If your old lappy (or other PC, for that matter) reaches this stage, then the best way to give it a new lease on life could be to convert it to the super-light and zippy Chromium OS (essentially the same thing as ChromeOS that you find on Chromebooks). This can be done using CloudReady, a version of Chromium OS capable of effectively turning your rig into a Chromebook.
Note: please note that CloudReady developer Neverware recommends that you use an 8GB or 16GB flash disk for this (they don’t state why), and if you want to install it to your hard drive rather than booting from USB, it’s recommended that your PC is listed on Neverware’s list of supported devices.

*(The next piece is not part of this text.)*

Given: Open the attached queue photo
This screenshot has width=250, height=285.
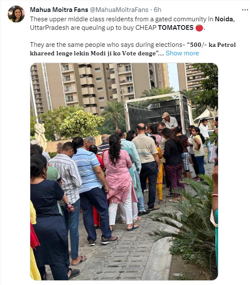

First, download CloudReady for free from the official website, selecting the 32-bit or 64-bit version as appropriate. Next, extract the zip file in whatever folder you downloaded it to.
Download the Chromebook Recovery Utility from the Chrome web store, then from the Chrome apps page, run the app called “Recovery.”
In the Recovery tool, keep following instructions until you reach the “Identify your Chromebook” screen, where you need to click the gear icon at the top right and select “Use local image.” Choose the flash drive you want to create the CloudReady image on (remember, it needs to be 8GB or 16GB), then click Continue.
It may take a while for the recovery image to get created. Once it’s done, eject the flash drive and insert it into the PC that you want to install CloudReady on. Switch the PC on while pressing F12 repeatedly (this may be F1, F10 or another “F” button depending on your PC), then from the boot screen select the USB flash drive with CloudReady on it.
After a moment, CloudReady should load, and you’ll be asked to enter your information, including your Google account details. Do all this and eventually you’ll get to the CloudReady desktop.
From here, you can either continue using CloudReady from your USB flash drive, or you can try installing it on your hard drive either as your sole OS (which will delete all your previous data) or as a dual-boot OS where you can select whether to boot to CloudReady or Windows.
To go to the installation screen, reboot your PC and boot to CloudReady again, this time without logging into your Google account. Instead, at the sign-in screen, click the notification center at the bottom-right corner of CloudReady, and then click “Install CloudReady.” Select whether you want it to be your only OS or if you’d like to dual-boot it, and follow the instructions.
CloudReady is an excellent alternative to Windows that’s particularly useful when your PC starts slowing down. I also like to boot to CloudReady when I’m just looking to quickly do some writing or web browsing, leaving Windows for the more strenuous stuff like gaming and Photoshop (which you’ll be hard pressed to do on CloudReady). I stress again that you need to make sure your PC is on CloudReady’s list of certified devices before installing it. If you’re uncertain, just boot it from the USB drive instead.